I will spend a class explaining why we use git
, and how
to use it effectively for your homework and other projects.
Assignments
Overview of reading assignments
I will post detailed reading assignments to the course website ees5891.jgilligan.org
that give specific pages to read for each class and notes on important things you should understand. I expect you to complete the reading before you come to class on the day for which the reading is assigned, so you can participate in discussions of the assigned material and ask questions if there are things you don’t understand.
Graded Work
Homework
Homework assignments will be posted on the course web site, and must be submitted by the beginning of class on the day it’s due.

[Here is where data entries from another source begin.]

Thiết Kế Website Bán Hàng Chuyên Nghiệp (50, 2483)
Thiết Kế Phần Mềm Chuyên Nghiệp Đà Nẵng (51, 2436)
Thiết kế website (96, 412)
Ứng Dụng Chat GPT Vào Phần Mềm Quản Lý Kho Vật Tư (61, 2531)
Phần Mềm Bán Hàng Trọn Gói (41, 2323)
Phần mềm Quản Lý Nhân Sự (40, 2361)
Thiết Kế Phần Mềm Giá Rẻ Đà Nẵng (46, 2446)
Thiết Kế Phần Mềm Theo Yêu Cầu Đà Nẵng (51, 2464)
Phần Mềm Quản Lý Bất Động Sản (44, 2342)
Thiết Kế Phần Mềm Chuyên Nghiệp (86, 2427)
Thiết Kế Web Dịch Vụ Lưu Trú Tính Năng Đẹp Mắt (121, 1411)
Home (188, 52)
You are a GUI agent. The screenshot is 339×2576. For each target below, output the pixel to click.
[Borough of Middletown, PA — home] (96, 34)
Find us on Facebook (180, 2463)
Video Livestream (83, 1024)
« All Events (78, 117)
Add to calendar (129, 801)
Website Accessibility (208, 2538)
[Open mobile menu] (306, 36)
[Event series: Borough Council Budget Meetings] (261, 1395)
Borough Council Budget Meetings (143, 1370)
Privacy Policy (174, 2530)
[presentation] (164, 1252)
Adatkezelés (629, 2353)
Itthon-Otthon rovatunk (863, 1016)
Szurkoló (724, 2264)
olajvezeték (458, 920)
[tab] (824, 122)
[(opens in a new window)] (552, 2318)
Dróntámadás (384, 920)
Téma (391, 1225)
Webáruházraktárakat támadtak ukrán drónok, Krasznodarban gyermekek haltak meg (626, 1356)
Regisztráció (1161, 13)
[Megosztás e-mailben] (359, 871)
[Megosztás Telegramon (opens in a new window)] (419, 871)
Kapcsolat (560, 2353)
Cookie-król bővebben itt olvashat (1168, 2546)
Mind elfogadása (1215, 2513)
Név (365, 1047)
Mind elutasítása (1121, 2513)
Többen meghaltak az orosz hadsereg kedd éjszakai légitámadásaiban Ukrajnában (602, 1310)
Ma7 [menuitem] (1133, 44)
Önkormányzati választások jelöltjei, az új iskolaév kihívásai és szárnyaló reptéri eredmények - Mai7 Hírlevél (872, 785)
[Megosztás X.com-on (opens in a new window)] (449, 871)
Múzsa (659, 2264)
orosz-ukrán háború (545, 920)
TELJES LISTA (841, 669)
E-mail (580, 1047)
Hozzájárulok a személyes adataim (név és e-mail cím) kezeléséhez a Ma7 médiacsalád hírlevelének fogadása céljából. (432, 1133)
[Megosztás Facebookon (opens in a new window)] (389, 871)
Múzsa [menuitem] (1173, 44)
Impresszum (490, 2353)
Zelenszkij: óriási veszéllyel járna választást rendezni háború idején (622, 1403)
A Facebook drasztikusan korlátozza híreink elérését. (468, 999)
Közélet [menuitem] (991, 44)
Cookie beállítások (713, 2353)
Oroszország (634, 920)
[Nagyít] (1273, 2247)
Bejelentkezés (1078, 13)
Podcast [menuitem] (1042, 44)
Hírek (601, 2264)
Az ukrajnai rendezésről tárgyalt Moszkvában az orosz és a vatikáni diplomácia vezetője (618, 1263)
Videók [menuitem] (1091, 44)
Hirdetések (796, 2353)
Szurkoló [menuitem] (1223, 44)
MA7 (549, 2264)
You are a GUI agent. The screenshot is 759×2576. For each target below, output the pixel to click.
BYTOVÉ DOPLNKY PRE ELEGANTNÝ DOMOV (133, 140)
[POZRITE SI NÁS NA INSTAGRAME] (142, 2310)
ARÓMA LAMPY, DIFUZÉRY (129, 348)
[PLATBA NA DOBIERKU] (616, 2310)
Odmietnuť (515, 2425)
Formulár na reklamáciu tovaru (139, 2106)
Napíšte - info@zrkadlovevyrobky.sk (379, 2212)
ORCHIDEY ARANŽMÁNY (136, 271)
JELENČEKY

You will submit your homework to Brightspace or GitHub
as indicated on the assignment.
Project
In the second half of the semester, you will do a research project, in which you will choose a data set that’s interesting to you and apply statistical methods to analyze it. You will present the results of your project in class during the last week of the semester and turn in a written report about your project.
You may examine data from a research project you’re working on, or it can be data from a public data source that you are interested in understanding better.
Tests and Examinations
There will not be any tests or examinations in this course. Your grade will be based on class participation, homework, modeling projects, and in-class presentations.
Basis for Grading
Class participation | 5% | |
Homework | 45% | |
Research Project | 50% |
Final Note:
This is the first time I have taught this course, and during the term, I will assess how things are going, and may change the assignments and sequence of readings to help you get the most out of it.